Durante el debate, que duró más de ocho horas, el diputado Ricardo Monreal, coordinador de la bancada de Morena, presentó y logró la aprobación de varias modificaciones al dictamen original. Entre los principales cambios se destacó la exclusión de la defraudación fiscal y el narcomenudeo de la lista de delitos sujetos a prisión preventiva oficiosa. Monreal explicó que, en el caso del narcomenudeo, su partido optó por un enfoque de “tratamiento social” para este delito, mientras que, en relación con la defraudación fiscal, se argumentó que la medida podría generar división en el sector económico, por lo que se consideró necesaria la unidad nacional.

Una tercera reserva aceptada extendió la medida de prisión preventiva oficiosa no solo a los distribuidores de precursores de drogas sintéticas, sino también a aquellos que comercialicen “químicos esenciales” utilizados para la fabricación de estas sustancias.

Posturas a favor y en contra

Las bancadas de Morena y sus aliados defendieron la reforma, argumentando que responde a un incremento de delitos como la extorsión. El vicecoordinador de Morena, Leonel Godoy, describió la extorsión como “un cáncer social” que afecta a diversos sectores de la sociedad, incluyendo empresarios, trabajadores y gobiernos locales. Por su parte, el Partido del Trabajo (PT) respaldó la medida, destacando el crecimiento de este delito y citando estadísticas que muestran un aumento significativo de la extorsión en los últimos años.

El Partido Verde Ecologista de México (PVEM) también apoyó la reforma, con la diputada Erika Santana señalando que tanto empresarios como empleados de distintos sectores se ven afectados por la extorsión, lo que ha generado un impacto negativo en el mercado. Además, destacó que la extorsión ha aumentado un 26% en los últimos años, mientras que el narcomenudeo también ha registrado un incremento del 28% en el mismo periodo.

Por otro lado, la oposición expresó sus preocupaciones respecto a la reforma, señalando que, aunque coincide en la necesidad de combatir la criminalidad, considera que la medida vulnera derechos humanos. Diputados de los partidos PAN, PRI y Movimiento Ciudadano (MC) argumentaron que la prisión preventiva oficiosa contraviene el derecho a la libertad personal y va en contra de la presunción de inocencia, al permitir que personas sean detenidas sin pruebas ni una sentencia firme. La Comisión Interamericana de Derechos Humanos (CIDH) ha señalado que esta medida es contraria a los derechos humanos, ya que implica una detención sin juicio previo, lo cual afecta los principios constitucionales.

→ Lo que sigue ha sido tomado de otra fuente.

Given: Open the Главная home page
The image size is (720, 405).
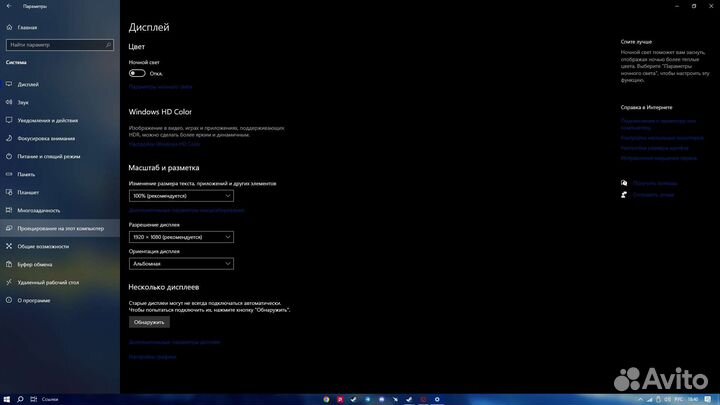Looking at the screenshot, I should (27, 27).
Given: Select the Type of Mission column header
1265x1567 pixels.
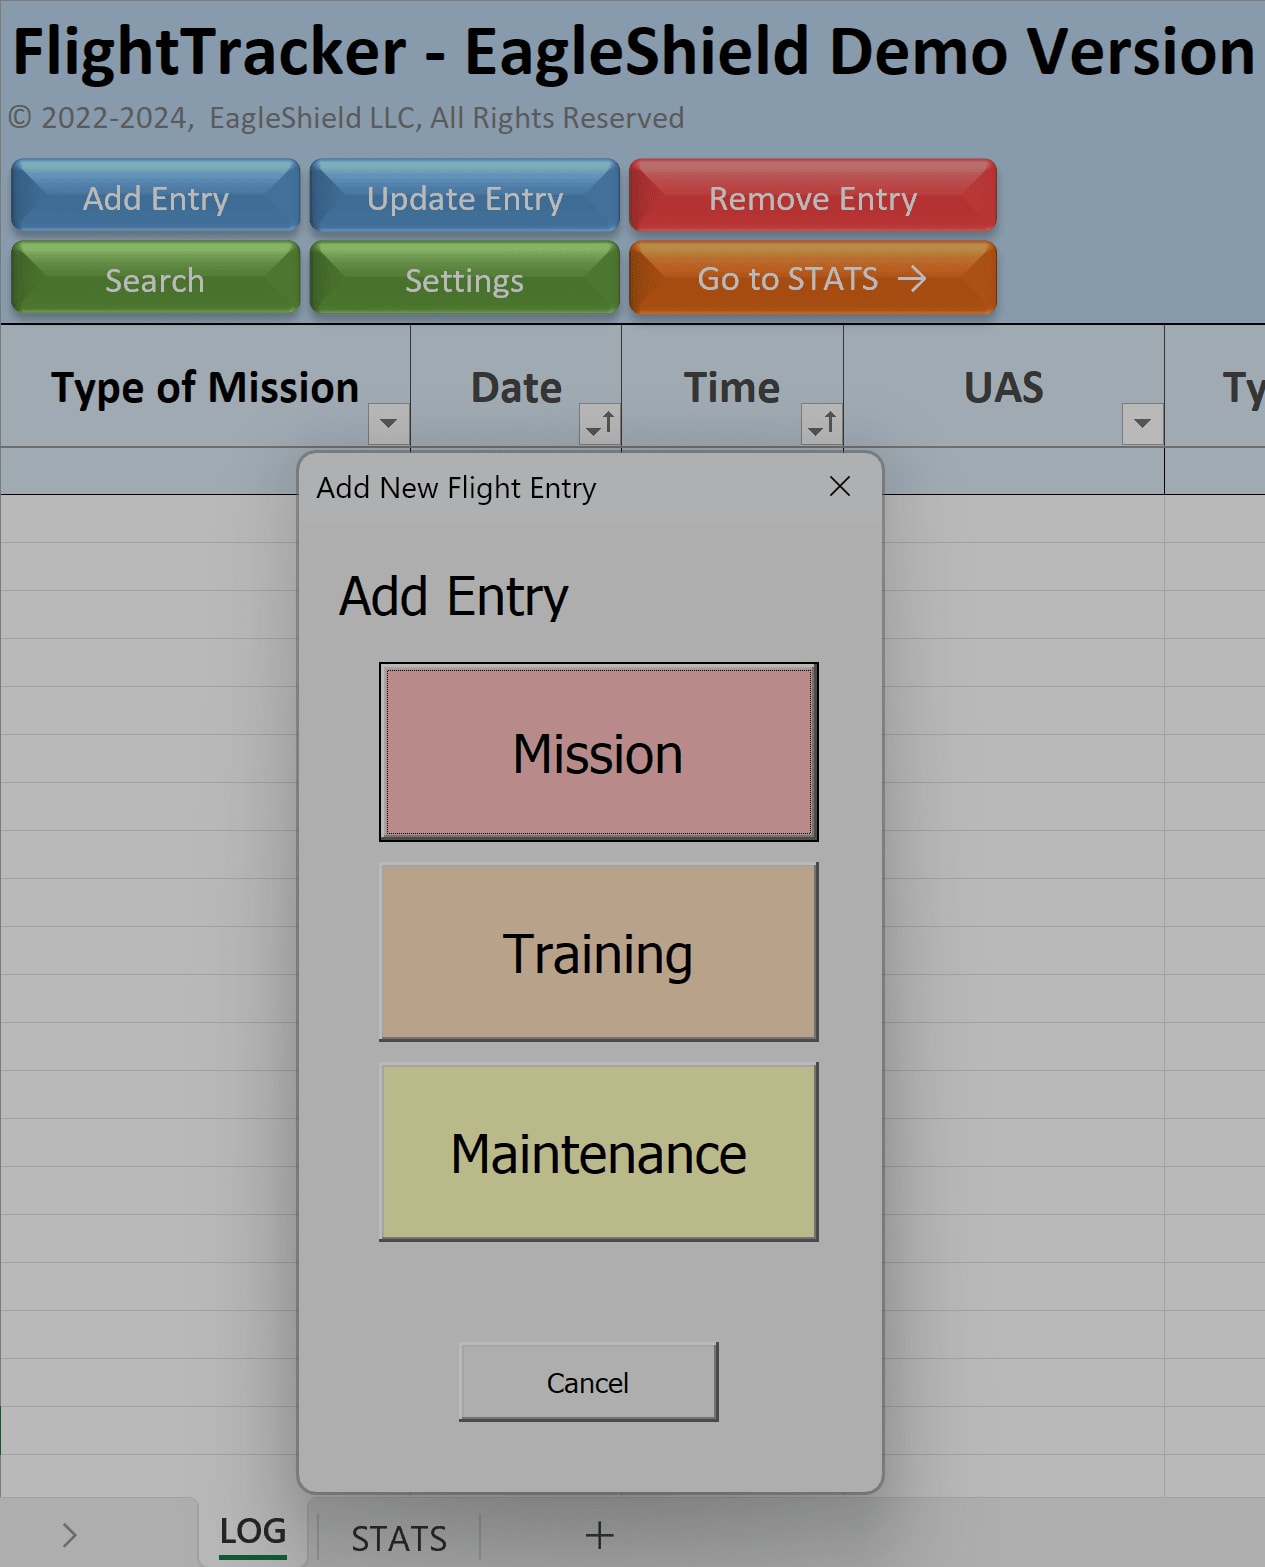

La diputada Claudia Ruiz Massieu, de Movimiento Ciudadano, recordó que más del 50% de las mujeres privadas de libertad en México están bajo prisión preventiva oficiosa, una proporción mayor a la de los hombres. También cuestionó la falta de evaluación de los efectos de esta medida, que en su opinión no ha demostrado ser efectiva.

Por su parte, César Alejandro Domínguez, del PRI, recordó que la CIDH ha señalado que la prisión preventiva solo debe aplicarse en casos excepcionales, como cuando existe riesgo de fuga, de obstaculizar la justicia o de afectar a las víctimas y testigos. En su opinión, la medida no ha mostrado resultados positivos en términos de reducción de la criminalidad.

Modificaciones en la interpretación judicial

Uno de los puntos más controversiales de la reforma fue la inclusión de un párrafo que establece que los órganos del Estado deberán atenerse estrictamente a la literalidad de las normas sobre prisión preventiva oficiosa, prohibiendo cualquier interpretación extensiva o análoga. Esta disposición fue criticada por diputados de oposición, quienes argumentaron que restringe la capacidad de los jueces para aplicar la ley con flexibilidad, lo que podría afectar la protección de derechos humanos, como el principio de perspectiva de género.

La diputada Margarita Zavala calificó esta limitación de la facultad judicial como “grave”, ya que podría eliminar la posibilidad de que los jueces consideren los aspectos específicos de cada caso. En tanto, la diputada Claudia Ruiz Massieu también señaló que esta restricción podría impedir que los jueces actúen de manera adecuada en situaciones donde se requieren excepciones, como en los casos de derechos fundamentales.